■ Data extract
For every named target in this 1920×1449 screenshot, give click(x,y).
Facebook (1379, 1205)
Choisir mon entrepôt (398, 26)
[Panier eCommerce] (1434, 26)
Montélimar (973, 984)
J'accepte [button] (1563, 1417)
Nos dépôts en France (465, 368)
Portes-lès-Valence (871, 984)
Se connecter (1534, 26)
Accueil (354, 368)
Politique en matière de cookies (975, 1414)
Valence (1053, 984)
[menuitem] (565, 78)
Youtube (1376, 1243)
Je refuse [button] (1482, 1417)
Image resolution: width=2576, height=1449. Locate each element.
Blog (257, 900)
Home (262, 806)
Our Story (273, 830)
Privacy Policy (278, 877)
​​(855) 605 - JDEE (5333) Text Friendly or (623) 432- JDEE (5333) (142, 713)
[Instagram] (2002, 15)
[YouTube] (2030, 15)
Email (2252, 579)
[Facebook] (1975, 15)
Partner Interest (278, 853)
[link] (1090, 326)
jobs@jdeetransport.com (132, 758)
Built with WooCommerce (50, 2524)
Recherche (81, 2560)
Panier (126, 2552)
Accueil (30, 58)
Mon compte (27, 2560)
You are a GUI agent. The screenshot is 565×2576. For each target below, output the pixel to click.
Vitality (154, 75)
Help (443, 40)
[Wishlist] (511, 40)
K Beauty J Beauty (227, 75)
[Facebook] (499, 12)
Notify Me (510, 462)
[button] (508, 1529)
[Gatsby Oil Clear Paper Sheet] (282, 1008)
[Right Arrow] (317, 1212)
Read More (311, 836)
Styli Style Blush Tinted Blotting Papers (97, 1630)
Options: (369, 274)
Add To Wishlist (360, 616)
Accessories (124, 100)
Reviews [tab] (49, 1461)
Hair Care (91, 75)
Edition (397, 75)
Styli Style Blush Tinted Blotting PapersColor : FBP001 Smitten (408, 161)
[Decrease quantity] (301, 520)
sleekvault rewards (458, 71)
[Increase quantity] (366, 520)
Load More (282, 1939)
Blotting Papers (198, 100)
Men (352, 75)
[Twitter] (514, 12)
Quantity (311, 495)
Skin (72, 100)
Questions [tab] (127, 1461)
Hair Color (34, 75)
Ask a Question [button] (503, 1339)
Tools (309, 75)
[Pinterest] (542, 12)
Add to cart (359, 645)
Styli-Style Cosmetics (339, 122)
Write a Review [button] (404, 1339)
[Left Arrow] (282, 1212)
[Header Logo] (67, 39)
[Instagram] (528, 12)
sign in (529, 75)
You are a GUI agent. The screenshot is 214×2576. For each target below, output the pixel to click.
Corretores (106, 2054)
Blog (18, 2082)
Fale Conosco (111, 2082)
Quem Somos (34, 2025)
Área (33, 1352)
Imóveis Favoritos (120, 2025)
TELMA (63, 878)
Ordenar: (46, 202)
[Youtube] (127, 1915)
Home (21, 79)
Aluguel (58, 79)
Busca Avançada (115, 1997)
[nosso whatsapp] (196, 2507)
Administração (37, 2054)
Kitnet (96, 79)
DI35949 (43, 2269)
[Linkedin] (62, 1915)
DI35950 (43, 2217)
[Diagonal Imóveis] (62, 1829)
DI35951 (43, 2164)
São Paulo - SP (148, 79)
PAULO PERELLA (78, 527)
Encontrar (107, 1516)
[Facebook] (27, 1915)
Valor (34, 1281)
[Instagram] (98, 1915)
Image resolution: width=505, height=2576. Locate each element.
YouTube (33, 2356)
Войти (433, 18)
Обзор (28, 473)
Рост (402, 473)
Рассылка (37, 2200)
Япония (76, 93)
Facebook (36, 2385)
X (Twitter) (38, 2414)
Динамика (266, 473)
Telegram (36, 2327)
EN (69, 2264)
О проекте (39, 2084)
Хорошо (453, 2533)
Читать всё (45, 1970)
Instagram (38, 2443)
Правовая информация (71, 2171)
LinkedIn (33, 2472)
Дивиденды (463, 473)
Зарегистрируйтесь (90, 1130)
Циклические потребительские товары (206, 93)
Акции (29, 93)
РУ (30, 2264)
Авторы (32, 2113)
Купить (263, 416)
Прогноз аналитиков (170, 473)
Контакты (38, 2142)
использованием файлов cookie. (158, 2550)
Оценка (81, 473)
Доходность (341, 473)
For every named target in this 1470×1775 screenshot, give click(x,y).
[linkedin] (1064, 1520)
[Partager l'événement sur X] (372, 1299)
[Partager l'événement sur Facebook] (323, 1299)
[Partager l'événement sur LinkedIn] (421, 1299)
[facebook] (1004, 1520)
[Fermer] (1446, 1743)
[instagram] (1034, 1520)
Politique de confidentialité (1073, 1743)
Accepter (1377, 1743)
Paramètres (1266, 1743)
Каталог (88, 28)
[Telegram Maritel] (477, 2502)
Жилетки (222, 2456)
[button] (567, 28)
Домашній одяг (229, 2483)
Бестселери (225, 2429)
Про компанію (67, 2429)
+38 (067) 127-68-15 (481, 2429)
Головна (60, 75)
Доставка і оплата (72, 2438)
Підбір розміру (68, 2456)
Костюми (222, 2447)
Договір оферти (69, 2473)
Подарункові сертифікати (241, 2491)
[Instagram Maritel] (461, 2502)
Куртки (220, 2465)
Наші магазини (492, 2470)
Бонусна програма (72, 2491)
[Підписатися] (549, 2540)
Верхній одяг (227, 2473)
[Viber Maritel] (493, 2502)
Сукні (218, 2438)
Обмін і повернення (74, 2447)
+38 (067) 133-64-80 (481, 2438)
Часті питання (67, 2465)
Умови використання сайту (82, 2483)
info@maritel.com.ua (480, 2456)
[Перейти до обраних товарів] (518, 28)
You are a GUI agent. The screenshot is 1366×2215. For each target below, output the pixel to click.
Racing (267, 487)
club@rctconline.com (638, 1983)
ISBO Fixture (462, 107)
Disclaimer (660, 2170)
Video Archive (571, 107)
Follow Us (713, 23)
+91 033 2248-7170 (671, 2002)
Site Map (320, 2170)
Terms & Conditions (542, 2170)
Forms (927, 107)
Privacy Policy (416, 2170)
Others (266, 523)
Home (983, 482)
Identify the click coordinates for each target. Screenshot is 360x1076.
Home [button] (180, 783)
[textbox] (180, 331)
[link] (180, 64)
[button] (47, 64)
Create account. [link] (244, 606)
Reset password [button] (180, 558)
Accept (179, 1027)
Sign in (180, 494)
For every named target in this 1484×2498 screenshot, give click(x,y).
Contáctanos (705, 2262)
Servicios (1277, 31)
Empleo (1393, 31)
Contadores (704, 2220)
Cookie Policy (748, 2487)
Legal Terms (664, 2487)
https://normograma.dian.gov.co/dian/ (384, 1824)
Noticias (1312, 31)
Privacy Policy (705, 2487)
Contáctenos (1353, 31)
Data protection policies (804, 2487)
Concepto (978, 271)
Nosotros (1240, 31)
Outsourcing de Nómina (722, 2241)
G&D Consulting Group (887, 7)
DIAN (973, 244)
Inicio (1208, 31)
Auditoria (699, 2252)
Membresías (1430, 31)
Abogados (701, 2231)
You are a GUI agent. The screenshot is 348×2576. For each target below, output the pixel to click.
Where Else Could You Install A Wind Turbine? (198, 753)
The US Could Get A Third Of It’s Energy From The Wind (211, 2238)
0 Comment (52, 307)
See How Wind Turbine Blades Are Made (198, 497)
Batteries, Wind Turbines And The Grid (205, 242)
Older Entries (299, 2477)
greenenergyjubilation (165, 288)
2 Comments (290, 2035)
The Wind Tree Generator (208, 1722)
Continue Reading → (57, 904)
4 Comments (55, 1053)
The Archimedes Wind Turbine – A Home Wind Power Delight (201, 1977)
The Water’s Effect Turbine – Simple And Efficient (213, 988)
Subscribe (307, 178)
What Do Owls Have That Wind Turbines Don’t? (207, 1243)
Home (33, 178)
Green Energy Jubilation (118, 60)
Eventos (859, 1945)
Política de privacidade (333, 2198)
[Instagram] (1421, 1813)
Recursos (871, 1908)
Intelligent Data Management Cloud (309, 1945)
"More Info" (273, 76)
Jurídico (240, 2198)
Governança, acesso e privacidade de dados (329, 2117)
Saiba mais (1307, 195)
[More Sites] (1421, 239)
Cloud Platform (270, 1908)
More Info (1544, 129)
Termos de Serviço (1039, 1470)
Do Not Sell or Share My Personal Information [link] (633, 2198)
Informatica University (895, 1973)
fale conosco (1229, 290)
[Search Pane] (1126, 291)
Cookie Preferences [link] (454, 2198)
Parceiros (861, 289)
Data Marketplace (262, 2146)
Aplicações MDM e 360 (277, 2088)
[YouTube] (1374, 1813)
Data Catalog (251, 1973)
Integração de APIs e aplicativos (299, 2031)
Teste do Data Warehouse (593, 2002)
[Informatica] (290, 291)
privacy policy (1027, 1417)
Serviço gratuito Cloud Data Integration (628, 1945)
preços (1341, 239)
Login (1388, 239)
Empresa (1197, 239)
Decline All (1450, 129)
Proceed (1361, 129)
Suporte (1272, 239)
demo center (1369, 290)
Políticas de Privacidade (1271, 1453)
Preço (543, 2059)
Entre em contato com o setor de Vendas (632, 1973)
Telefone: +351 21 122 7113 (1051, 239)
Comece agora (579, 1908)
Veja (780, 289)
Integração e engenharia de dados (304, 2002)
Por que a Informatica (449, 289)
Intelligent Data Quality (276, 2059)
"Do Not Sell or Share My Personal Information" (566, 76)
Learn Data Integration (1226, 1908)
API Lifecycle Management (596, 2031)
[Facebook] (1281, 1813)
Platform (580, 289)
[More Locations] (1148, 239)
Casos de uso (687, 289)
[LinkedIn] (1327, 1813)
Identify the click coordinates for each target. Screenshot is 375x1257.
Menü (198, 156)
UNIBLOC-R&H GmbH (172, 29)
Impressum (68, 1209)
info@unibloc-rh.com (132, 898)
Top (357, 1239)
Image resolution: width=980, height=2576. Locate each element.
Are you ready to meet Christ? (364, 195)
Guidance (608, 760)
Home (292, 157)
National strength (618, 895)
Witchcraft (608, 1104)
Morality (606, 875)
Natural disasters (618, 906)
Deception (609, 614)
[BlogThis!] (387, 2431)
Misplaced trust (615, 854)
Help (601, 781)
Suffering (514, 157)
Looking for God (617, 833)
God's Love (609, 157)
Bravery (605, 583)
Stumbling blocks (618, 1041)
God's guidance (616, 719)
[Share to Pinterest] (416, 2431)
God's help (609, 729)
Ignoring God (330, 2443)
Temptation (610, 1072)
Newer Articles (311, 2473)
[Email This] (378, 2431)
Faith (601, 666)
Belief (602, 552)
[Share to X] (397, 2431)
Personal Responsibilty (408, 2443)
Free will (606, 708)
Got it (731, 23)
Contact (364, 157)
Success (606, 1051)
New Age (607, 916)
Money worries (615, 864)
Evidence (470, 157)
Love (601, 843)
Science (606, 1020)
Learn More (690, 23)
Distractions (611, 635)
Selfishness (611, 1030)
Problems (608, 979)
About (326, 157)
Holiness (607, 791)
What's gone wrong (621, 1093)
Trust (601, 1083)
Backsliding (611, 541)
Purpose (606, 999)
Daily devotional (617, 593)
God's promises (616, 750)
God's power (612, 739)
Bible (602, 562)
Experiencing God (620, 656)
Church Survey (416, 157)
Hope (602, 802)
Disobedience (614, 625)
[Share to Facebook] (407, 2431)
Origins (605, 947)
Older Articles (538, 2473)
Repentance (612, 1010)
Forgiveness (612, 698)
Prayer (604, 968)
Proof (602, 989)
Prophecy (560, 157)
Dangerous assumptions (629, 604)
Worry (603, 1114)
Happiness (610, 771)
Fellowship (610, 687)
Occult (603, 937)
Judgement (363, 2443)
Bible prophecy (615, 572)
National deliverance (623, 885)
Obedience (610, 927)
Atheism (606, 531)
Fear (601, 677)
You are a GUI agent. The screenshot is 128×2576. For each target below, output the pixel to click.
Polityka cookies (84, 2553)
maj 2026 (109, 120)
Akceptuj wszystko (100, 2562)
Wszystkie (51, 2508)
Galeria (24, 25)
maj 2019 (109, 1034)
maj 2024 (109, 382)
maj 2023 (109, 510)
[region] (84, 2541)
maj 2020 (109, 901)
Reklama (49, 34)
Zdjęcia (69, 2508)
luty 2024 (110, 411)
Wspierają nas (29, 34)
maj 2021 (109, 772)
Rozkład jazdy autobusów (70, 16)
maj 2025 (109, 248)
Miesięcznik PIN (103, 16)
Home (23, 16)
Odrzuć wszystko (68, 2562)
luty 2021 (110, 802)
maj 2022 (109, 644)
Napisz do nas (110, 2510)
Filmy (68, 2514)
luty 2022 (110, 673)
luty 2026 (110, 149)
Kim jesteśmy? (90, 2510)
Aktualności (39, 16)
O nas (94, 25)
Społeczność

■ Task brief
Copy out the range of lines above starting at the line with "Load More (282, 1939)" and ending at the line with "Styli-Style Cosmetics (339, 122)", exactly and including both.

■ Final answer
Load More (282, 1939)
Blotting Papers (198, 100)
Men (352, 75)
[Twitter] (514, 12)
Quantity (311, 495)
Skin (72, 100)
Questions [tab] (127, 1461)
Hair Color (34, 75)
Ask a Question [button] (503, 1339)
Tools (309, 75)
[Pinterest] (542, 12)
Add to cart (359, 645)
Styli-Style Cosmetics (339, 122)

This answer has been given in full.